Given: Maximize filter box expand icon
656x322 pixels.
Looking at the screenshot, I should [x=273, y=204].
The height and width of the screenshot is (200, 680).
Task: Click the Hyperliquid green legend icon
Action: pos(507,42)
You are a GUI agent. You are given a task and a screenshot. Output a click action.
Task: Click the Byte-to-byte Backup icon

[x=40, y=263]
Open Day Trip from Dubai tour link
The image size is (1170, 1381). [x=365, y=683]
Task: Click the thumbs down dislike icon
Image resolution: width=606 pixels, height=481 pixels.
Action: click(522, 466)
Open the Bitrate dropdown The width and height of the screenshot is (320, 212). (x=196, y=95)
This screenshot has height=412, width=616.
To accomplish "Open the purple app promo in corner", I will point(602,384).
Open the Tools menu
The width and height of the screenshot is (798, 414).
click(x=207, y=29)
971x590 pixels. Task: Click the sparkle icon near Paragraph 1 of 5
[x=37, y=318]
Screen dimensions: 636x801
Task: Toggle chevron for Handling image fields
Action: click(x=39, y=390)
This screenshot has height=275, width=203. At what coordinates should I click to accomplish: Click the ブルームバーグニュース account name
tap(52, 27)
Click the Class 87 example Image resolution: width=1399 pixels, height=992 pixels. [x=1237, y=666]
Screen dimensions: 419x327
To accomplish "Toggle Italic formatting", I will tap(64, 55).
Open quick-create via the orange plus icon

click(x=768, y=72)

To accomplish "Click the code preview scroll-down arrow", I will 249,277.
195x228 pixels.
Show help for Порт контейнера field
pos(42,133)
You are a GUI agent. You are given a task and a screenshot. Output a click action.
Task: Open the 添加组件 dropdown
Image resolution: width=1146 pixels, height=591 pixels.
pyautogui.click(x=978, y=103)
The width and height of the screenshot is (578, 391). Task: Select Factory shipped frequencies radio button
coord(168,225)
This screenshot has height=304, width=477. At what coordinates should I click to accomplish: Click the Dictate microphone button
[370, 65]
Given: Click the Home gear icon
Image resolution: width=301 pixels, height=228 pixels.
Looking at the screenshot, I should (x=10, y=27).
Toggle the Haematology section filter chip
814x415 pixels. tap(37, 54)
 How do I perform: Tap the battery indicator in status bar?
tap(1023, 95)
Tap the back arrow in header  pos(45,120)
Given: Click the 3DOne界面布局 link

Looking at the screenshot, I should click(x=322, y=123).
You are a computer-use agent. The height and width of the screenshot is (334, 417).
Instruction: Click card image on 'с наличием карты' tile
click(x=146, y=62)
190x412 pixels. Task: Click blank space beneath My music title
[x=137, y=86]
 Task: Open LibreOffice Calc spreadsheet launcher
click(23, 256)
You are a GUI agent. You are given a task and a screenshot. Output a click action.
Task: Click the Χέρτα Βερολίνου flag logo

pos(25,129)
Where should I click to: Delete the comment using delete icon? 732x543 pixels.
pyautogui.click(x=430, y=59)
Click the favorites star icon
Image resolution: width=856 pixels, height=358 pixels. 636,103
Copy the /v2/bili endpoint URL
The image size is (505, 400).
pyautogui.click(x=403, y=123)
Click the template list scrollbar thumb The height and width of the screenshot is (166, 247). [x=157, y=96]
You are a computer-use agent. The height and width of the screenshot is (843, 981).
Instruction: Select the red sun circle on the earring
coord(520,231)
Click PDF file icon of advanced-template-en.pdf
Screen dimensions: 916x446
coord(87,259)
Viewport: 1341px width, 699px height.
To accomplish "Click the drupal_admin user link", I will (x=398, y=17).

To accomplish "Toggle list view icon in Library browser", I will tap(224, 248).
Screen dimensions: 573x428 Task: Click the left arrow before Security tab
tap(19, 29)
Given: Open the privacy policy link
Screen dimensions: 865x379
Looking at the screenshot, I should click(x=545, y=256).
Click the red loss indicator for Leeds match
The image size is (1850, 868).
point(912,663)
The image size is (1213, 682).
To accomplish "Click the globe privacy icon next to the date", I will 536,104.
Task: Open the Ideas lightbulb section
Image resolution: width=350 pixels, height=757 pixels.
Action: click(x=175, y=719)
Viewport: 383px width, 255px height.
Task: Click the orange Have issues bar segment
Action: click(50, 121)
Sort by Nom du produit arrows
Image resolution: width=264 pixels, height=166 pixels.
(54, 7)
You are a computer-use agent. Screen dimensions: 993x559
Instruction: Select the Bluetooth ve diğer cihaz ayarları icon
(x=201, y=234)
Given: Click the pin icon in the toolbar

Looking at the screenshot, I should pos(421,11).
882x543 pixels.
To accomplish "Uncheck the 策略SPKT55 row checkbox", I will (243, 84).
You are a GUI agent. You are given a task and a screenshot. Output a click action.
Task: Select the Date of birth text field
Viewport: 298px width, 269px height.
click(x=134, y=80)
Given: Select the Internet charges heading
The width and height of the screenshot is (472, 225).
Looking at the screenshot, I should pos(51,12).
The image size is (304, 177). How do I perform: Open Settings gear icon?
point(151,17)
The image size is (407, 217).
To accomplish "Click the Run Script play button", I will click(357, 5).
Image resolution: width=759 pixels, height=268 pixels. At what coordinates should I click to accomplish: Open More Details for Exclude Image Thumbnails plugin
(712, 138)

○ ○ ○ ○ ○ ○ ○

Report every line of the entries that carries the word "computer".

You are a computer-use agent. The height and width of the screenshot is (334, 417).
You are a computer-use agent. The height and width of the screenshot is (843, 981).
You are a computer-use agent. Screen dimensions: 993x559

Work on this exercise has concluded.